For some insights into Sr. Rose Marie O'Barski's ministry story - more than four decades in elementary education and 12 years in Province administration - it's helpful to turn to her vocation story.
Young Rose Marie O'Barski grew up on Chicago's close-knit South Side, attending her parish school and St. Michael's High School, with her senior year at Holy Family Academy in Chicago. One of her aunts was in religious life, a Franciscan Sister of Perpetual Help, ministering in a two-room school house, heated by a pot-bellied stove in a poor community in the middle of the Ozarks. Every five years, her aunt visited the O'Barskis during her two-week home visit, and young Rosie was impressed by the austerity of her life. It seemed to be a harsh life, marked by privation, certainly not one she aspired to.
"I only saw the austere part" of religious life, Sr. Rose Marie recalls, and her own elementary school teachers reinforced that impression.
Then came high school, where she was taught by the Sisters of the Holy Family of Nazareth. One day, her class visited an orphanage run by the Felician sisters. Those sisters seemed different from sisters she had known in elementary school. And the orphanage was self-sustaining - the children lived there, went to school there and learned trades there. It had a bakery, a sewing room and a print shop, and both the children and the sisters seemed productive and joyful.
"I thought, 'Now that is something I could really do.'" As she approached the end of her junior year, she mentioned her interest to one of her teachers, who told her, "Well, we have an orphanage." And that was the beginning of young Rose Marie's journey to Nazareth.
After she professed her vows, Sr. Rose Marie was sent to South Heart, ND, started teaching elementary school and fell in love with the children, the community, their simple life and their deep faith. "My whole life has been teaching and it is what still gives me joy," she notes. The sisters taught in the public school, then taught religion classes in the parish on Sundays after Mass, and on Saturdays, in Belfield, ND. Together the sisters "had a deep life of prayer, we shared our daily joys and sorrows, and we had the support of the people with whom and to whom we ministered." It was a quietly profound experience.
"When I saw kids who had a hard time grasping something and suddenly you saw their faces light up as they 'got it' -- those are experiences I cherish." Sr. Rose Marie continued to have such experiences for more than four decades as schools in the Archdiocese of Chicago, from the northwest suburbs to the South Side, and most recently, as a volunteer math teacher at St. Emily School in Mt. Prospect.
She has found that "kids are the same," but there are sharp differences in the challenges from school to school, from community to community. She comes back to that community in North Dakota, where the community was 100 percent Catholic, and the strong faith of the parents was embraced by their children. Praying the Rosary and other devotions were common activities; "they all had a strong desire to excel and they had a deep respect for nature."

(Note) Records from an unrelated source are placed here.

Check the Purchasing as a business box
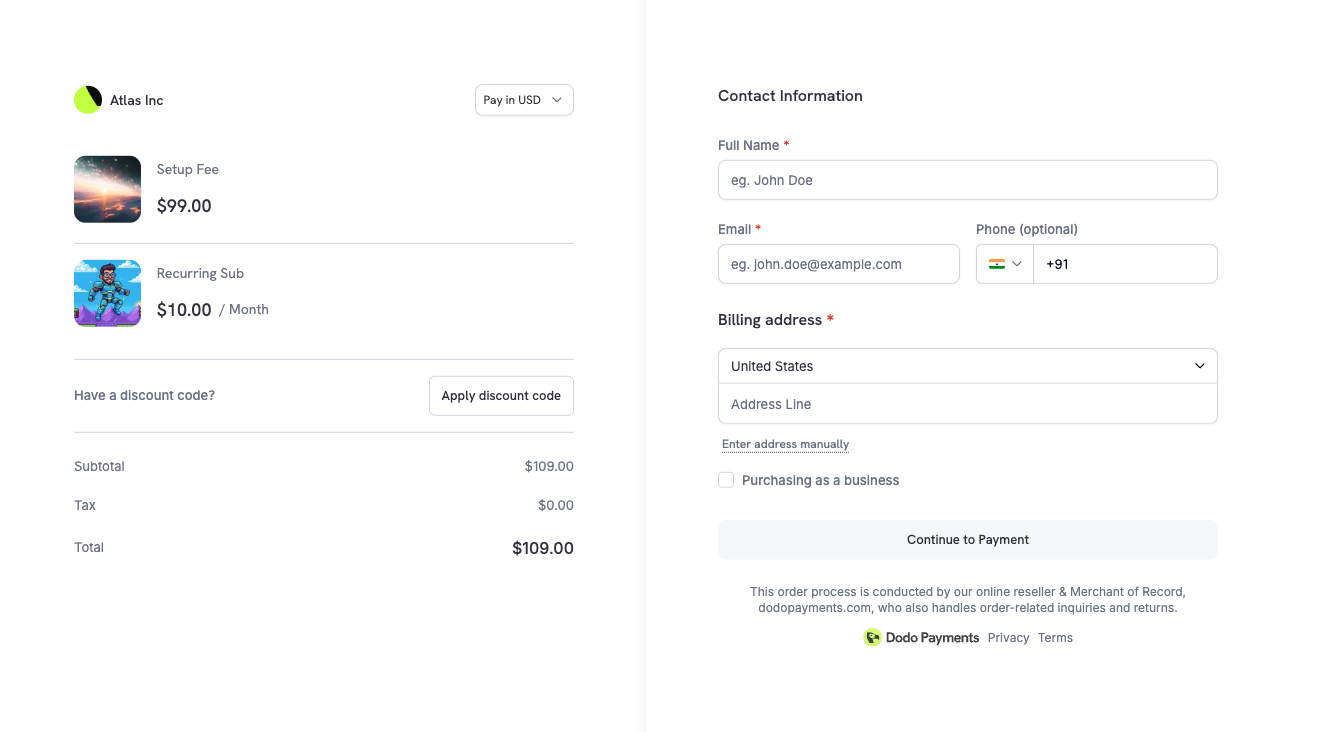coord(726,480)
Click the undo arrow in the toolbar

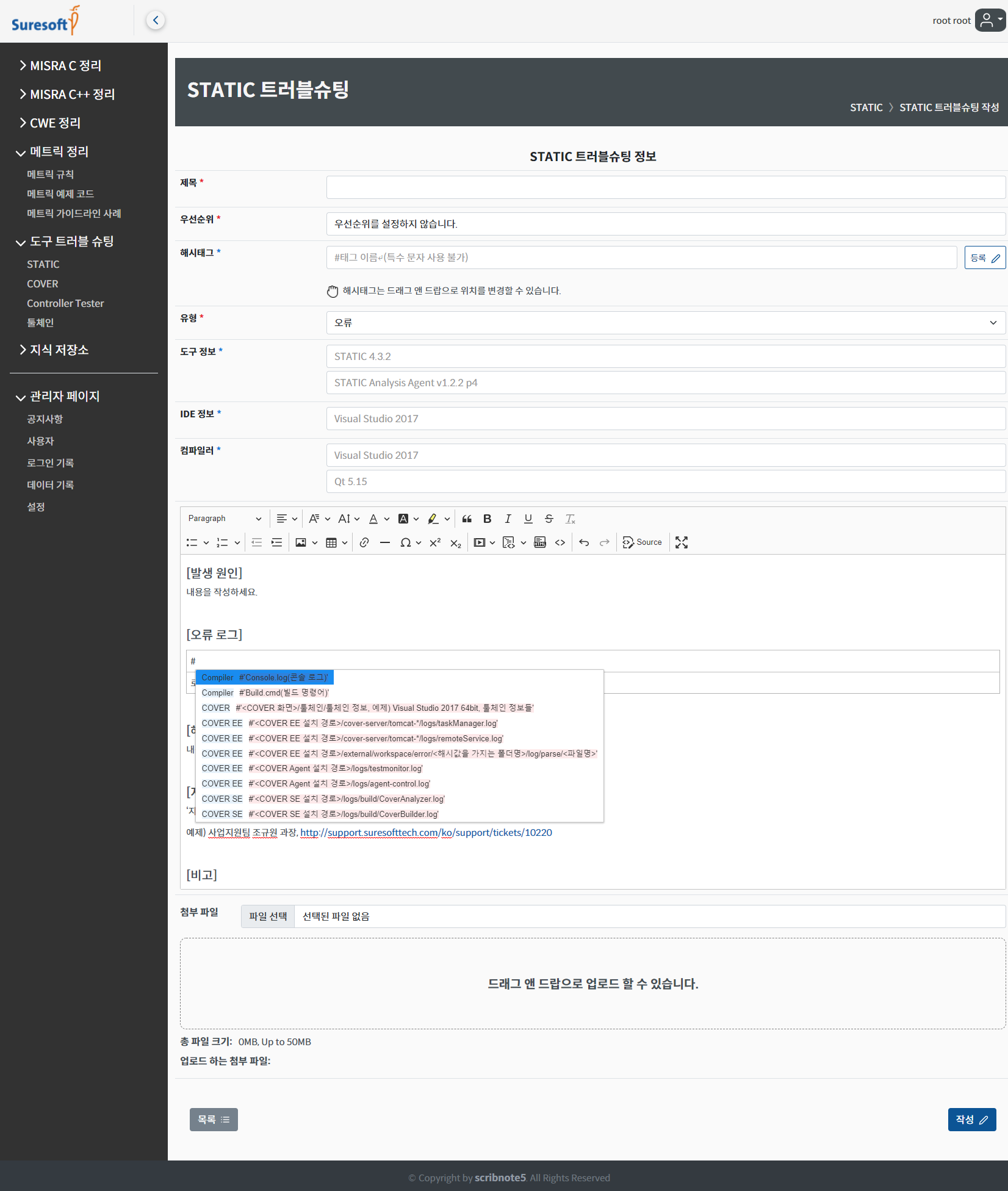(x=584, y=542)
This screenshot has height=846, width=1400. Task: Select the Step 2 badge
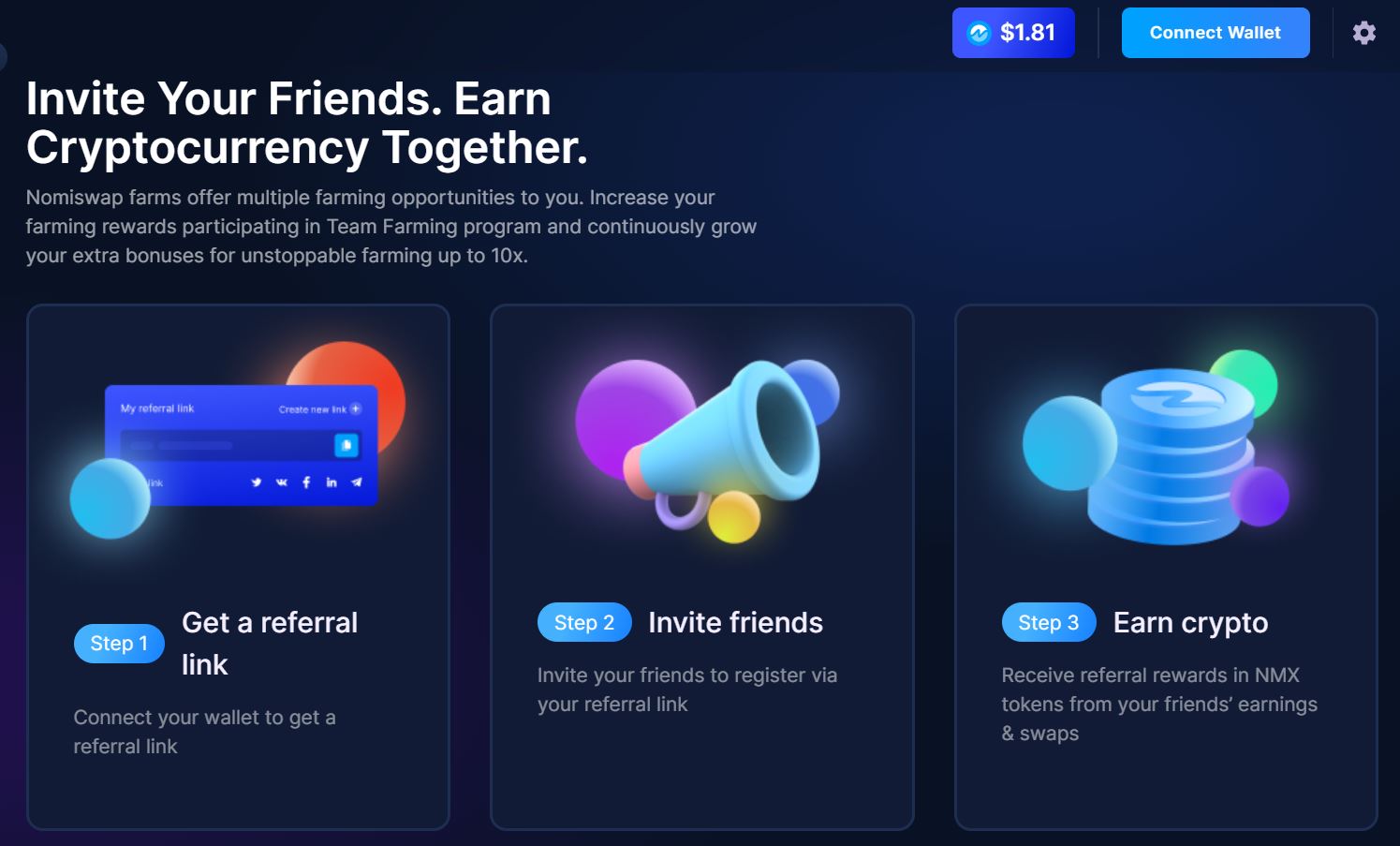[x=584, y=623]
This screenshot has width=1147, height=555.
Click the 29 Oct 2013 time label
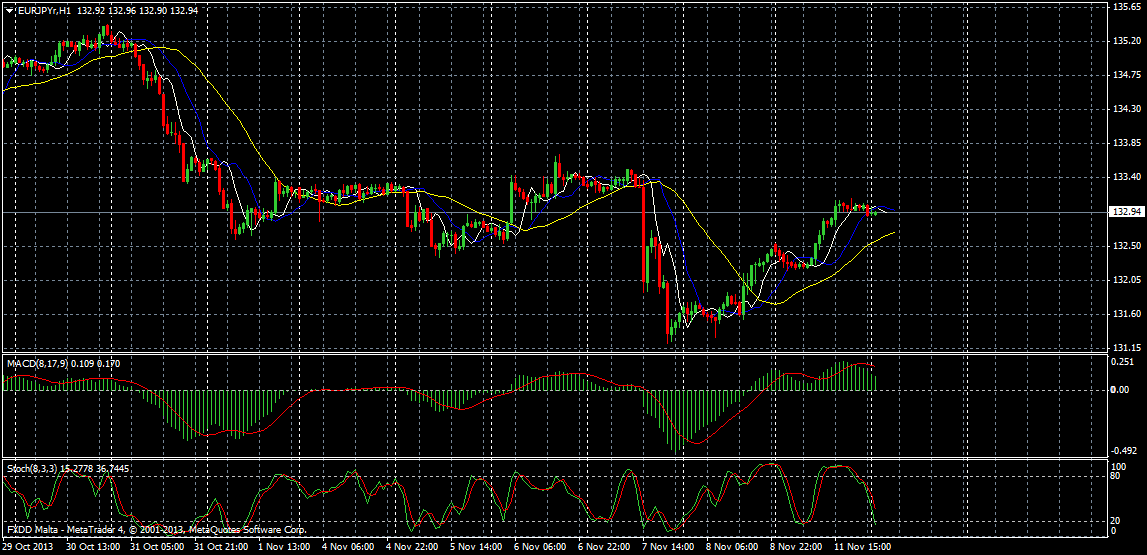27,548
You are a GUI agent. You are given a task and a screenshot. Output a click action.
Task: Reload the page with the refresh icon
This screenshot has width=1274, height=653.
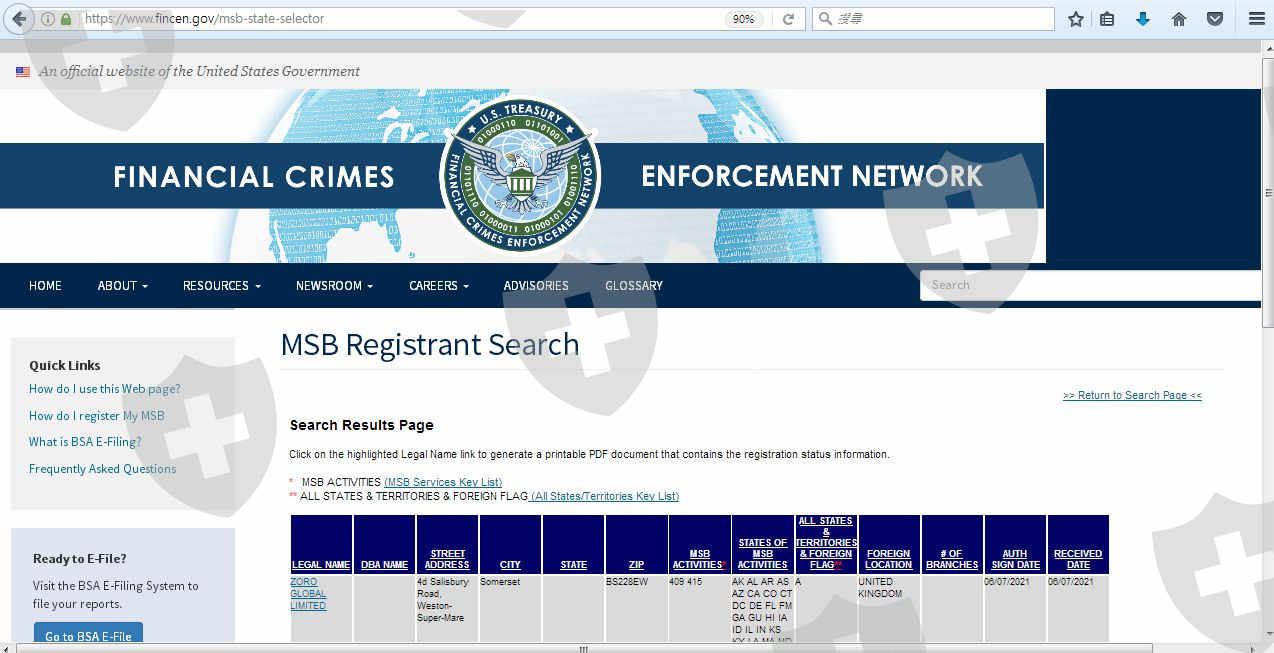click(788, 19)
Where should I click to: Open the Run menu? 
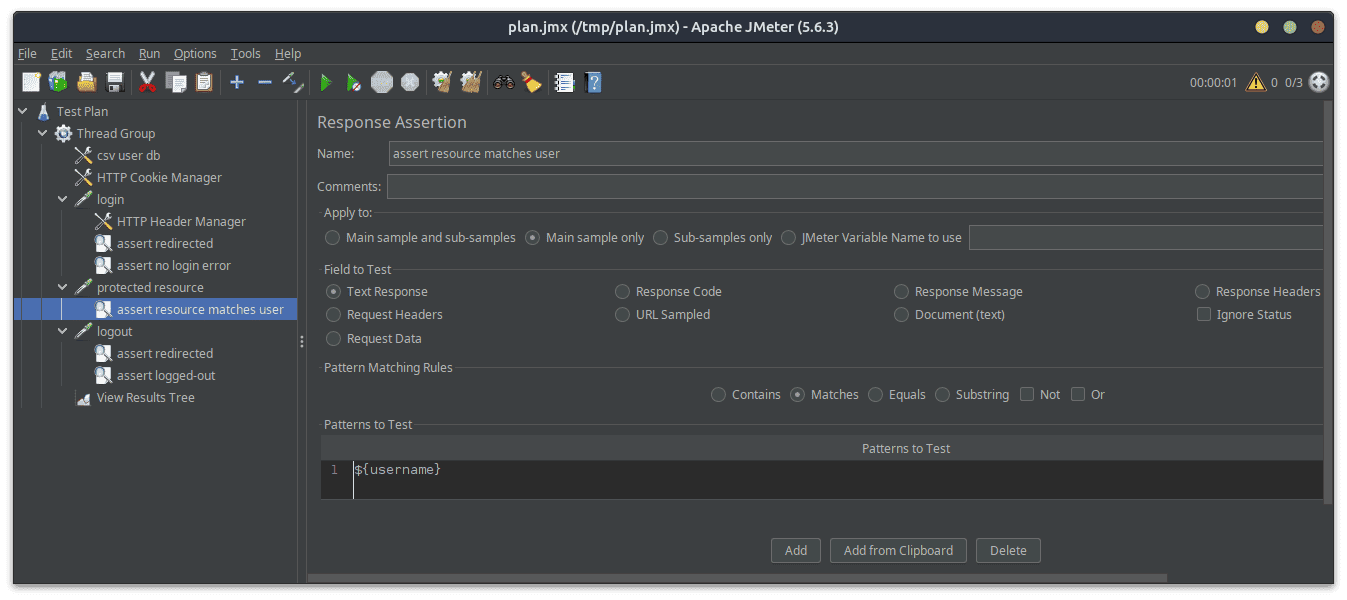tap(149, 54)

One year drought gripped the area, and the crops were in danger of failing without rain. "The pastor brought us out with our Rosaries and the statue of the Blessed Virgin, and we prayed for rain." School was dismissed at noon that day, "and rain began to fall," Sr. Rose Marie recalls.
Over the years, there have been other challenges, particularly when she was called to serve as Provincial Secretary, first for Sacred Heart Province (Des Plaines) and then for the new Holy Family Province in 2007. "I'm not a writer," she says, so the secretarial post was particular challenge at first. "I learned that if you wait and trust, the grace will come. Those experiences left me with an appreciation for those in administration and for our sisters who offer their love and support."
Today, she is back in the ministry she loves - eaching math as a volunteer at St. Emily'. She enjoys reading, nature, and has taken up card-making, quilt-making and knitting. And most of all, she is enjoying spending more time in prayer, staying in close relationship with the Holy Family of Nazareth and offering her services to her sisters whenever she can.